■ Work task: Your copy should begin with the line containing "You are a GUI", end with the line containing "Image resolution: width=1456", match the listing below exactly, and contain no pictures.

##### Data extract

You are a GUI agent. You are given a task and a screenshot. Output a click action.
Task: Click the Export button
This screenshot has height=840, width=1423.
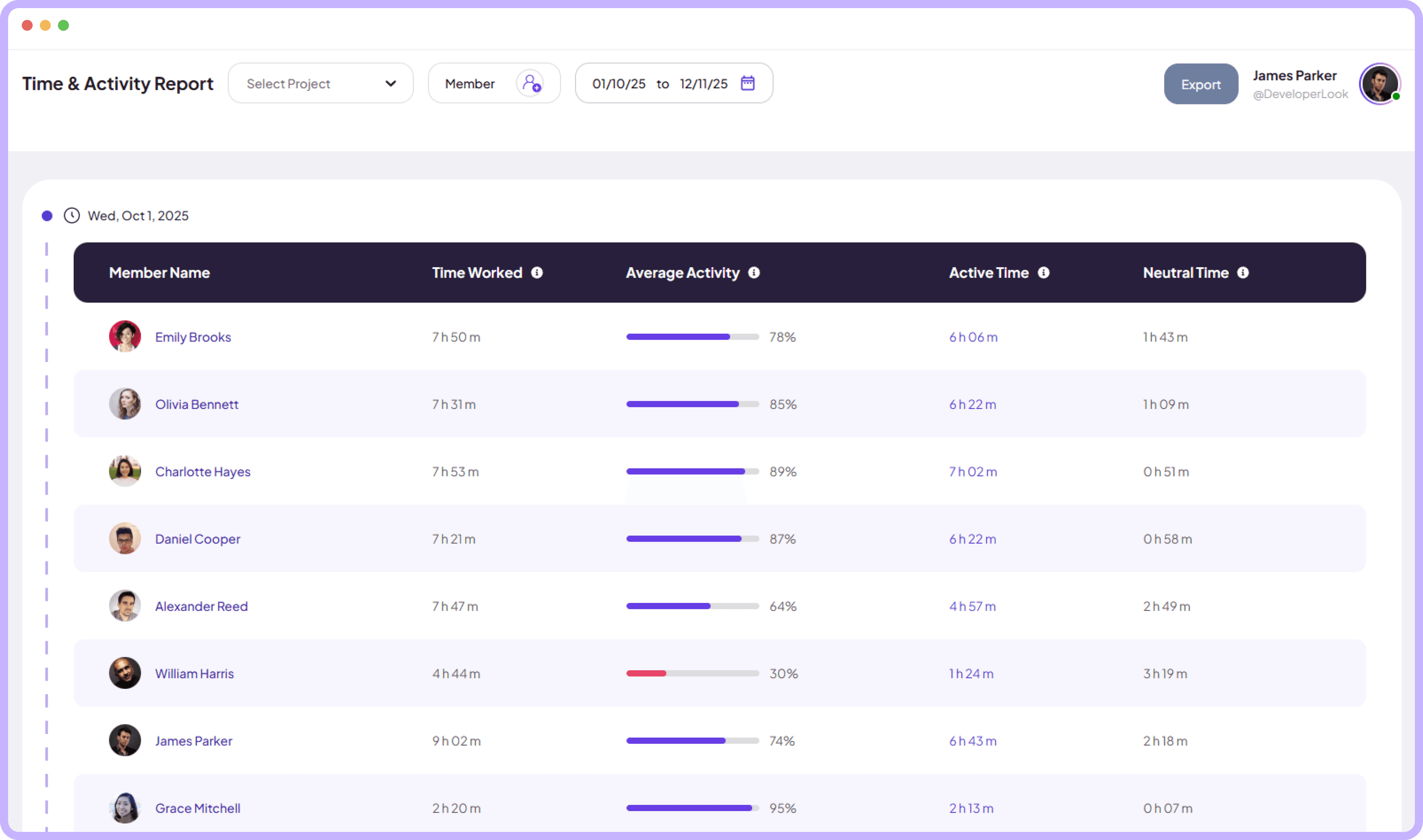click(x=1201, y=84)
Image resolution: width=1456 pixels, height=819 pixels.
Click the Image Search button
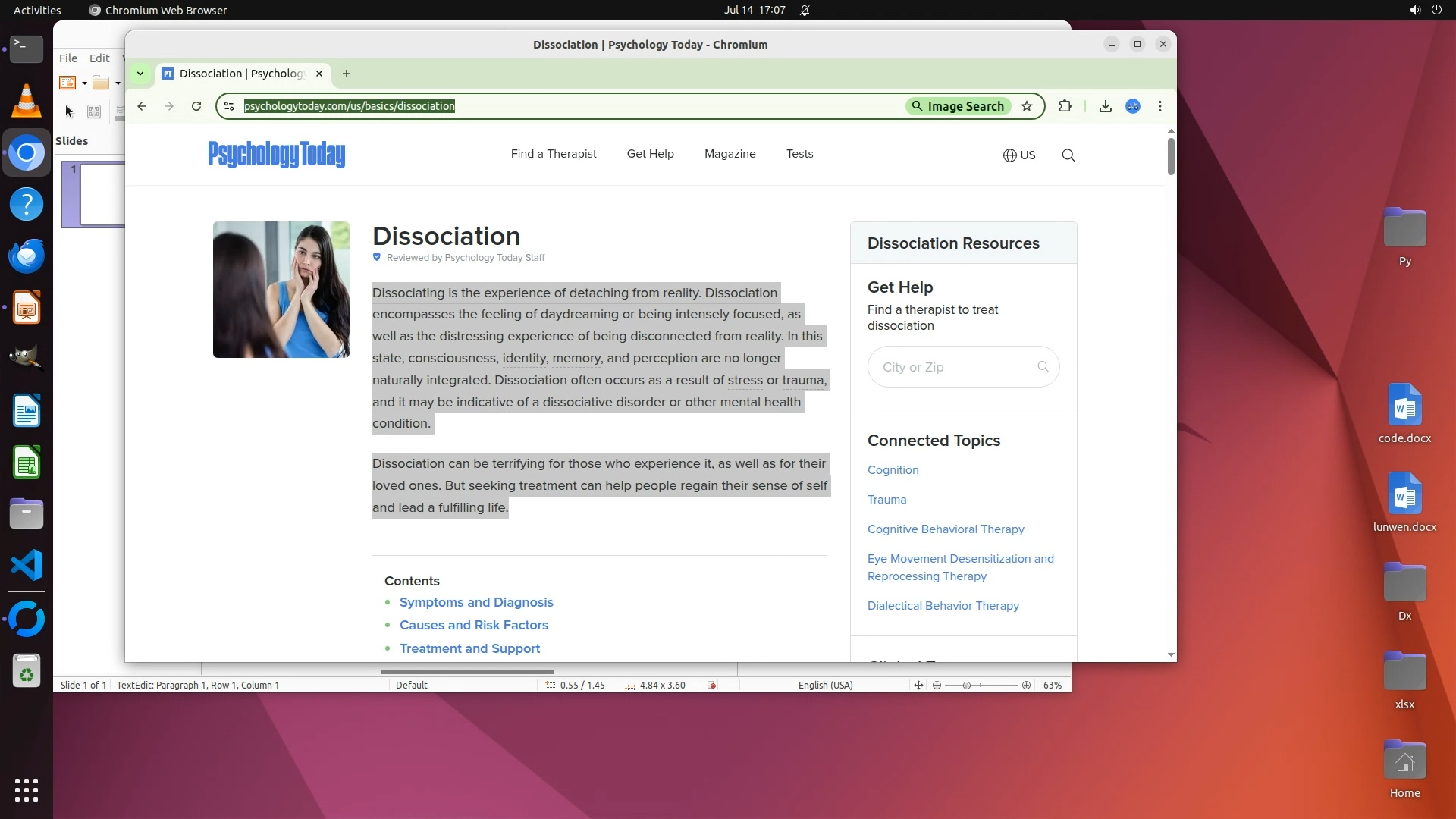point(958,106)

##########
##### Data extract

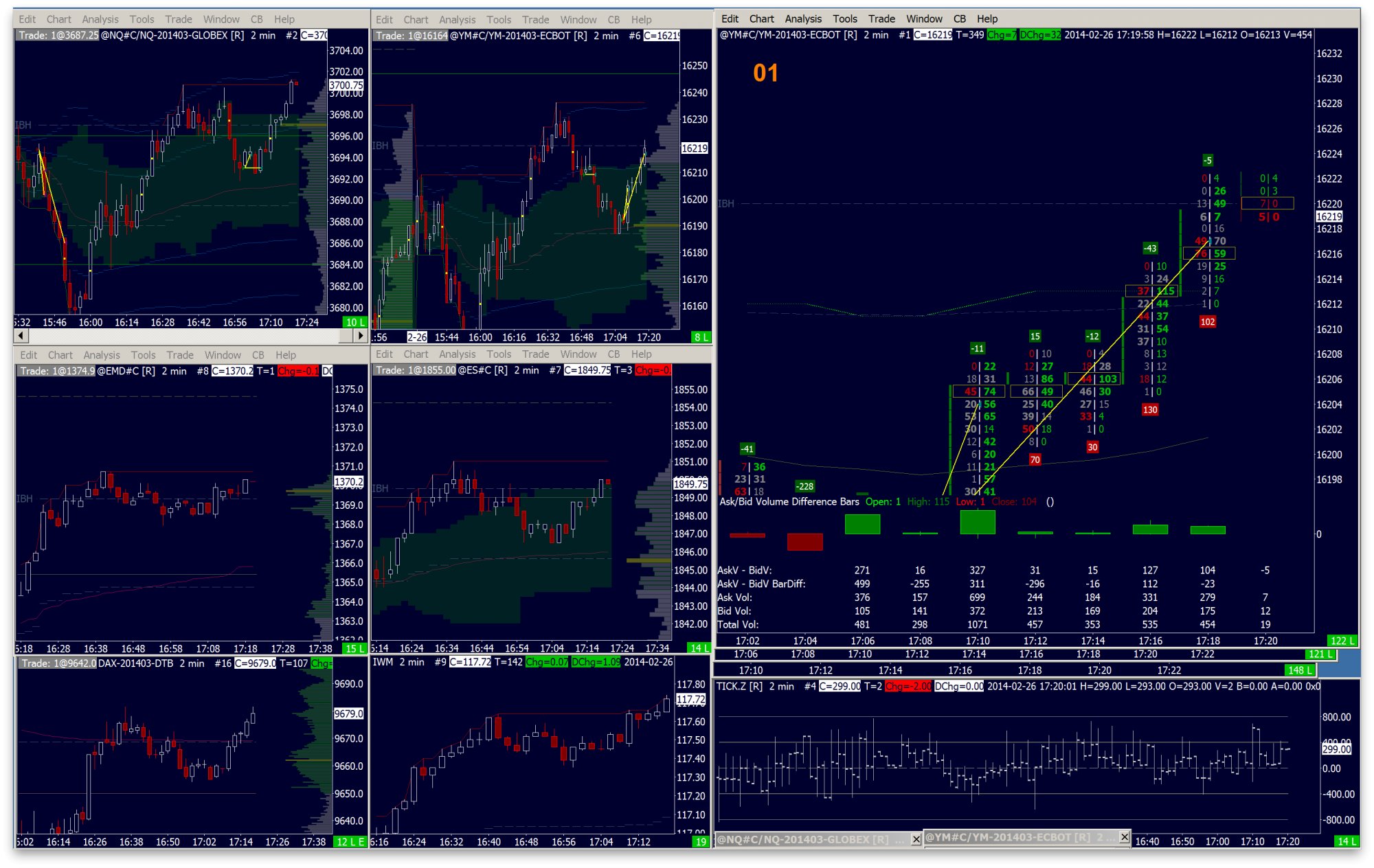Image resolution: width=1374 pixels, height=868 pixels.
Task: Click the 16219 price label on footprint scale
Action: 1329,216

##########

■ Answer area:
You are a GUI agent. You are given a task and a screenshot. Output a click action.
Task: Click the Export button
This screenshot has height=840, width=1423.
click(x=1201, y=84)
Image resolution: width=1456 pixels, height=819 pixels.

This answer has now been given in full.